Start of Given passage
The IL18 gene and Hashimoto thyroiditis in children

Abstract

Interleukin 18 (IL18) stimulates interferon-γ production in Th1 cells which are prominent in the thyroid of Hashimoto thyroiditis (HT). We investigated the association between the IL18 gene and HT. There were 116 children with HT and 1272 controls. rs187238 and rs1946518 in the promoter region of the IL18 gene were genotyped. Differences in genotype, allele, carrier, and haplotype distributions between patients and controls were compared. A Pc value <0.05 was considered significant. The frequency of the C/G genotype of rs187238 was significantly higher in patients and conferred a risk of HT (OR, 1.96; 95% CI, 1.30-2.95; Pc, 0.0021). So did the frequencies of allele C (OR, 1.73; 95% CI, 1.22-2.44; Pc, 0.0035) and carrier C (OR, 1.96; 95% CI, 1.31-2.92; Pc, 0.0017), however the frequency of the G/G genotype was significantly lower in patients than in controls (OR, 0.51; 95% CI, 0.34-0.76; Pc, 0.0034). There was no association between HT and rs1946518. The CT haplotype was significantly more frequent in patients than in controls and conferred a risk of HT (OR, 1.76; 95% CI, 1.24-2.49; Pc, 0.0049). We concluded that the IL18 gene was associated with HT in children. The rs187238C allele and CT haplotype conferred a risk of HT.
End of Given passage
Start of Data under study
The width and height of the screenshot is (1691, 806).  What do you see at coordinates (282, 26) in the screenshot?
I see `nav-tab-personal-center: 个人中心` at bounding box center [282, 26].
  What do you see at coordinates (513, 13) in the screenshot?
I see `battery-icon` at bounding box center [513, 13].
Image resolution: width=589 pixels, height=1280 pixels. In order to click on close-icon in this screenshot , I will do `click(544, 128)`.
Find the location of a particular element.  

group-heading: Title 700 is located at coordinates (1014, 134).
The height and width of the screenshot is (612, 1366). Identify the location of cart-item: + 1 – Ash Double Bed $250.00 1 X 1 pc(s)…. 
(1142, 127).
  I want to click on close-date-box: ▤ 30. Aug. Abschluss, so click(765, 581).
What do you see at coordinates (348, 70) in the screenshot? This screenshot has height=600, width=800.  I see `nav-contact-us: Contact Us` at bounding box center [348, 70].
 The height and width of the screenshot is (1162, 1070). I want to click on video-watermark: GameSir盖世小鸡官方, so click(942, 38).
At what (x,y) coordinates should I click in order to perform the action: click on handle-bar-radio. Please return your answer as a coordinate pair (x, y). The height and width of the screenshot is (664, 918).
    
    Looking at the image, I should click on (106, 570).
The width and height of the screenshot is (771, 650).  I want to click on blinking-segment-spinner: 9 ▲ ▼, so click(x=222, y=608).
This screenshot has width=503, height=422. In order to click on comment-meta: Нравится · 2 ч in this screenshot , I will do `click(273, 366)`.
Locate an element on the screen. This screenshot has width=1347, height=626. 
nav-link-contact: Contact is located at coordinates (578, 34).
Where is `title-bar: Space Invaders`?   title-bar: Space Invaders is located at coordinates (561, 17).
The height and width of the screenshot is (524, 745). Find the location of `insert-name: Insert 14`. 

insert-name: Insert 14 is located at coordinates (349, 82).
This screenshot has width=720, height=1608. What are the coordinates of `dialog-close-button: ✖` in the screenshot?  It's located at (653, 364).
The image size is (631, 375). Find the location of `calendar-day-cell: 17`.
End of Data under study
» **Task objective**
According to the abstract on the IL18 gene and Hashimoto thyroiditis, how many children with the condition were studied, and how many controls?

» **Problem solution**
116 children with Hashimoto thyroiditis and 1272 controls.